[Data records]
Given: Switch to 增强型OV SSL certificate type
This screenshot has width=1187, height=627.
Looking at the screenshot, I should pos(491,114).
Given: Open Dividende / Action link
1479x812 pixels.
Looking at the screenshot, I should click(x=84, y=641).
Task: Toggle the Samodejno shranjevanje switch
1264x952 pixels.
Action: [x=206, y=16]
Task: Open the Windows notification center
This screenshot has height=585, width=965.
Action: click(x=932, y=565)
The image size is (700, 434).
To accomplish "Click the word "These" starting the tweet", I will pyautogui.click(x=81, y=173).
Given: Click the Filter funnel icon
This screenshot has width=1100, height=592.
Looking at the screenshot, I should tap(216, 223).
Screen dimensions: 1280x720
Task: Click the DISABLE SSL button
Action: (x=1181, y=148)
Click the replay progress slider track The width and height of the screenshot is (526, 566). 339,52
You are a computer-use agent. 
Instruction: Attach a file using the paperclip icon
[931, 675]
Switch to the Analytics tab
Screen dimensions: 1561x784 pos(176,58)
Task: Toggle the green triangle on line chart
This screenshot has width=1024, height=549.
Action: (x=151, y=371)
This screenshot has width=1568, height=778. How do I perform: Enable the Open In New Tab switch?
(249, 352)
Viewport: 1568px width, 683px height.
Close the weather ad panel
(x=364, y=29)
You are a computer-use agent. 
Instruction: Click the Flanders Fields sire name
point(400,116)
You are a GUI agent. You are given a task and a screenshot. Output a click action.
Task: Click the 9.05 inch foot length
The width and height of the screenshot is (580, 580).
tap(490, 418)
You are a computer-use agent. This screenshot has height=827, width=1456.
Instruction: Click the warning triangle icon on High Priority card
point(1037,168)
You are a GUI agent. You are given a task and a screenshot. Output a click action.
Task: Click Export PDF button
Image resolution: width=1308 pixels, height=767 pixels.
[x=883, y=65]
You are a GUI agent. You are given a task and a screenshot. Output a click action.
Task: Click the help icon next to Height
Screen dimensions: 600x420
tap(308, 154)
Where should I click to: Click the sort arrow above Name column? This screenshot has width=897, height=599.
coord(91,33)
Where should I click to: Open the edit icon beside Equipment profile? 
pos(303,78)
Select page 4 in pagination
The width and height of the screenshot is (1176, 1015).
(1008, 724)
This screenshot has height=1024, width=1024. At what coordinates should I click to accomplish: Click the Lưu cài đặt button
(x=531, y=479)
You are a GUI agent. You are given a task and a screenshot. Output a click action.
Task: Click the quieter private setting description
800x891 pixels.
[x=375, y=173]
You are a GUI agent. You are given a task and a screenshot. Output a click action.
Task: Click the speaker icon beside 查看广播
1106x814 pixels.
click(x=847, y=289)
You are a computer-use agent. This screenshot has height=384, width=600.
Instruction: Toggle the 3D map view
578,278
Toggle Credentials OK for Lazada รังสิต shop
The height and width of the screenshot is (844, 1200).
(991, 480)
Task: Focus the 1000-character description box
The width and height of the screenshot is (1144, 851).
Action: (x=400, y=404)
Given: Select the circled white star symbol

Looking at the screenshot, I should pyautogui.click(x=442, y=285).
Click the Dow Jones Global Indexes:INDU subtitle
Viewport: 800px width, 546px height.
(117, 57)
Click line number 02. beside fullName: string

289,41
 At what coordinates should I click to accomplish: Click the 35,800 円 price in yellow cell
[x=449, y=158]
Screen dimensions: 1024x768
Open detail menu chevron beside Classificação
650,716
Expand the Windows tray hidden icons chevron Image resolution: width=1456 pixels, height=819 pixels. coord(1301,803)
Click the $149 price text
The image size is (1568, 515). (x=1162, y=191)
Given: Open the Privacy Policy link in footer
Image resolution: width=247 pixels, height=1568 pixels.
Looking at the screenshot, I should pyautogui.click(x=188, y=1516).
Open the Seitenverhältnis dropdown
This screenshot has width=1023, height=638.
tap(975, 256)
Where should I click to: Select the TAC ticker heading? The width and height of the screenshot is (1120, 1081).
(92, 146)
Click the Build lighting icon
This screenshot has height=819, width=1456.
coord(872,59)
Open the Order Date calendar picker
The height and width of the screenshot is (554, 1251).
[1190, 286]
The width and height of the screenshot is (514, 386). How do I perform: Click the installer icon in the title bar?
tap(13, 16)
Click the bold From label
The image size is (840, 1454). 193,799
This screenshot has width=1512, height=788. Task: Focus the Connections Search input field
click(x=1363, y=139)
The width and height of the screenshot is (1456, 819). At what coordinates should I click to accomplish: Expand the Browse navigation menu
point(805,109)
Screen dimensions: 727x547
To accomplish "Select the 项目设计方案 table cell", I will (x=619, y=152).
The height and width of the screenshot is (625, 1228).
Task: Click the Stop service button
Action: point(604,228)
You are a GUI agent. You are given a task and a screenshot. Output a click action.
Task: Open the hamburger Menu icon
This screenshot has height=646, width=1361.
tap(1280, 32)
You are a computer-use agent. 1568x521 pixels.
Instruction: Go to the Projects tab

Written request - Copy out all of the records above line for line, with no changes.

Finished exercise -
Given: Switch to 增强型OV SSL certificate type
This screenshot has width=1187, height=627.
Looking at the screenshot, I should pos(491,114).
Given: Open Dividende / Action link
1479x812 pixels.
Looking at the screenshot, I should click(x=84, y=641).
Task: Toggle the Samodejno shranjevanje switch
1264x952 pixels.
Action: [x=206, y=16]
Task: Open the Windows notification center
This screenshot has height=585, width=965.
Action: click(x=932, y=565)
The image size is (700, 434).
To accomplish "Click the word "These" starting the tweet", I will pyautogui.click(x=81, y=173).
Given: Click the Filter funnel icon
This screenshot has width=1100, height=592.
Looking at the screenshot, I should tap(216, 223).
Screen dimensions: 1280x720
Task: Click the DISABLE SSL button
Action: (x=1181, y=148)
Click the replay progress slider track The width and height of the screenshot is (526, 566). 339,52
You are a computer-use agent. 
Instruction: Attach a file using the paperclip icon
[931, 675]
Switch to the Analytics tab
Screen dimensions: 1561x784 pos(176,58)
Task: Toggle the green triangle on line chart
This screenshot has width=1024, height=549.
Action: (x=151, y=371)
This screenshot has width=1568, height=778. How do I perform: Enable the Open In New Tab switch?
(249, 352)
Viewport: 1568px width, 683px height.
Close the weather ad panel
(x=364, y=29)
You are a computer-use agent. 
Instruction: Click the Flanders Fields sire name
point(400,116)
You are a GUI agent. You are given a task and a screenshot. Output a click action.
Task: Click the 9.05 inch foot length
The width and height of the screenshot is (580, 580).
tap(490, 418)
You are a computer-use agent. This screenshot has height=827, width=1456.
Instruction: Click the warning triangle icon on High Priority card
point(1037,168)
You are a GUI agent. You are given a task and a screenshot. Output a click action.
Task: Click Export PDF button
Image resolution: width=1308 pixels, height=767 pixels.
[x=883, y=65]
You are a GUI agent. You are given a task and a screenshot. Output a click action.
Task: Click the help icon next to Height
Screen dimensions: 600x420
tap(308, 154)
Where should I click to: Click the sort arrow above Name column? This screenshot has width=897, height=599.
coord(91,33)
Where should I click to: Open the edit icon beside Equipment profile? 
pos(303,78)
Select page 4 in pagination
The width and height of the screenshot is (1176, 1015).
(1008, 724)
This screenshot has height=1024, width=1024. At what coordinates should I click to accomplish: Click the Lưu cài đặt button
(x=531, y=479)
You are a GUI agent. You are given a task and a screenshot. Output a click action.
Task: Click the quieter private setting description
800x891 pixels.
[x=375, y=173]
You are a GUI agent. You are given a task and a screenshot. Output a click action.
Task: Click the speaker icon beside 查看广播
1106x814 pixels.
click(x=847, y=289)
You are a computer-use agent. This screenshot has height=384, width=600.
Instruction: Toggle the 3D map view
578,278
Toggle Credentials OK for Lazada รังสิต shop
The height and width of the screenshot is (844, 1200).
(991, 480)
Task: Focus the 1000-character description box
The width and height of the screenshot is (1144, 851).
Action: (x=400, y=404)
Given: Select the circled white star symbol

Looking at the screenshot, I should pyautogui.click(x=442, y=285).
Click the Dow Jones Global Indexes:INDU subtitle
Viewport: 800px width, 546px height.
(117, 57)
Click line number 02. beside fullName: string

289,41
 At what coordinates should I click to accomplish: Click the 35,800 円 price in yellow cell
[x=449, y=158]
Screen dimensions: 1024x768
Open detail menu chevron beside Classificação
650,716
Expand the Windows tray hidden icons chevron Image resolution: width=1456 pixels, height=819 pixels. coord(1301,803)
Click the $149 price text
The image size is (1568, 515). (x=1162, y=191)
Given: Open the Privacy Policy link in footer
Image resolution: width=247 pixels, height=1568 pixels.
Looking at the screenshot, I should pyautogui.click(x=188, y=1516).
Open the Seitenverhältnis dropdown
This screenshot has width=1023, height=638.
tap(975, 256)
Where should I click to: Select the TAC ticker heading? The width and height of the screenshot is (1120, 1081).
(92, 146)
Click the Build lighting icon
This screenshot has height=819, width=1456.
coord(872,59)
Open the Order Date calendar picker
The height and width of the screenshot is (554, 1251).
[1190, 286]
The width and height of the screenshot is (514, 386). How do I perform: Click the installer icon in the title bar?
tap(13, 16)
Click the bold From label
The image size is (840, 1454). 193,799
This screenshot has width=1512, height=788. Task: Focus the Connections Search input field
click(x=1363, y=139)
The width and height of the screenshot is (1456, 819). At what coordinates should I click to accomplish: Expand the Browse navigation menu
point(805,109)
Screen dimensions: 727x547
To accomplish "Select the 项目设计方案 table cell", I will (x=619, y=152).
The height and width of the screenshot is (625, 1228).
Task: Click the Stop service button
Action: point(604,228)
You are a GUI agent. You are given a task and a screenshot. Output a click action.
Task: Open the hamburger Menu icon
This screenshot has height=646, width=1361.
tap(1280, 32)
You are a computer-use agent. 1568x521 pixels.
Instruction: Go to the Projects tab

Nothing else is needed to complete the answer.